**THE EXERCISE:** Reproduce the listing below word for word, line by line, with nothing changed.

═════ GIVEN ENTRIES

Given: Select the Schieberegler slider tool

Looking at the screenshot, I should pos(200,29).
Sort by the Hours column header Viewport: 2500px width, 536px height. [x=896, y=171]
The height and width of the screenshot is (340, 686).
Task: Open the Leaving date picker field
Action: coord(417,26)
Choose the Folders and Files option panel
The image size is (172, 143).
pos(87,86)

══════════

**OUTPUT FOR THIS EXERCISE:**
Given: Select the Schieberegler slider tool

Looking at the screenshot, I should pos(200,29).
Sort by the Hours column header Viewport: 2500px width, 536px height. [x=896, y=171]
The height and width of the screenshot is (340, 686).
Task: Open the Leaving date picker field
Action: coord(417,26)
Choose the Folders and Files option panel
The image size is (172, 143).
pos(87,86)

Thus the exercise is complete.